— MATERIAL PROVIDED —
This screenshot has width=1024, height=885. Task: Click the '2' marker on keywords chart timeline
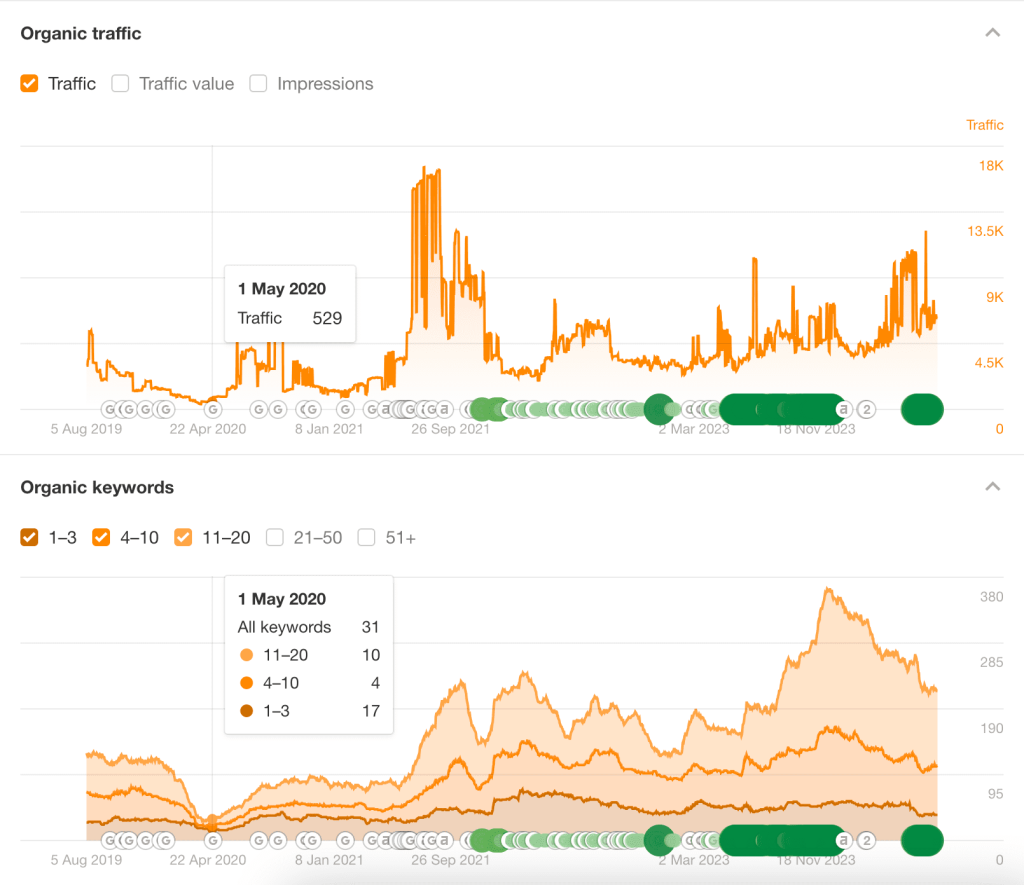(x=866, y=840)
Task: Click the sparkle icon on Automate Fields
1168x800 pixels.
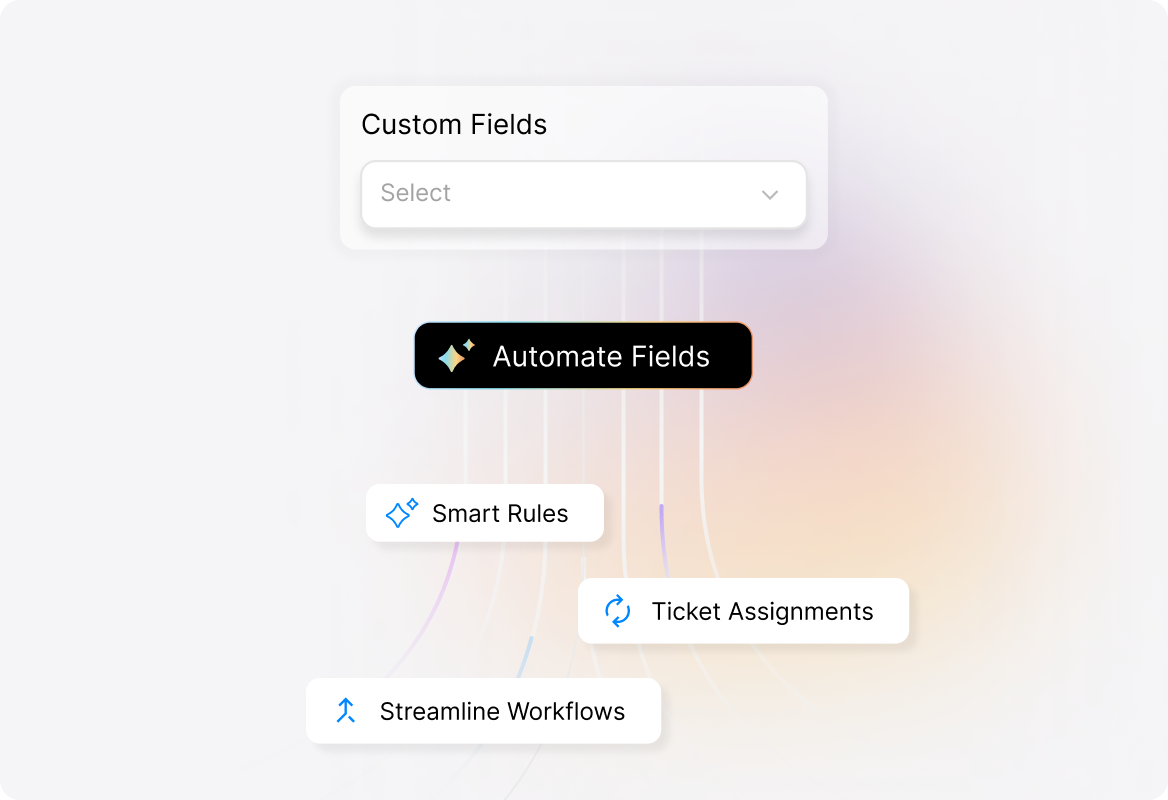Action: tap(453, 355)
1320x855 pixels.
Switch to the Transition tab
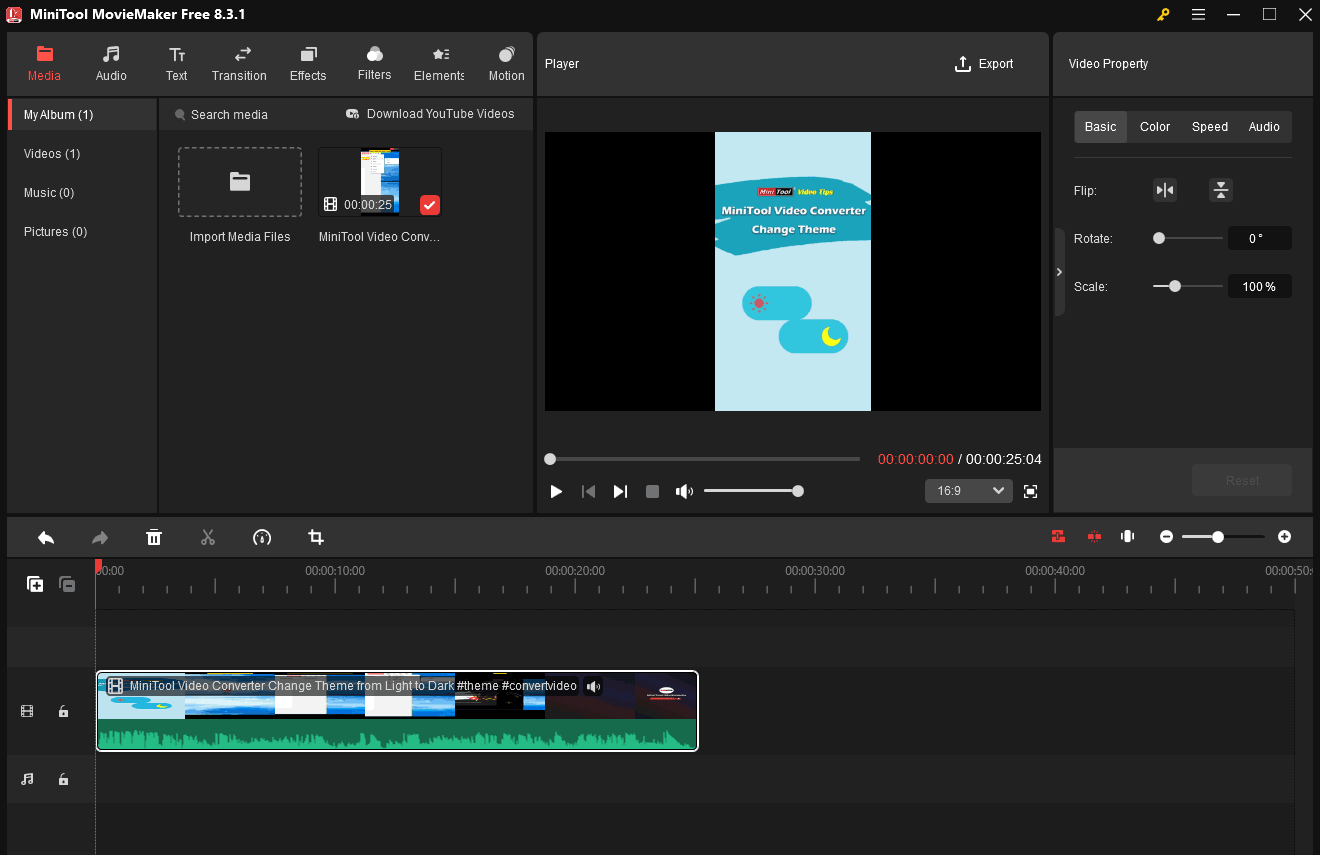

— WRITTEN REQUEST —
Reproduce every line of the records above verbatim, omitting the pictures.

— EXERCISE ANSWER —
This screenshot has width=1024, height=885. Task: Click the '2' marker on keywords chart timeline
(x=866, y=840)
Task: Click the sparkle icon on Automate Fields
1168x800 pixels.
Action: tap(453, 355)
1320x855 pixels.
Switch to the Transition tab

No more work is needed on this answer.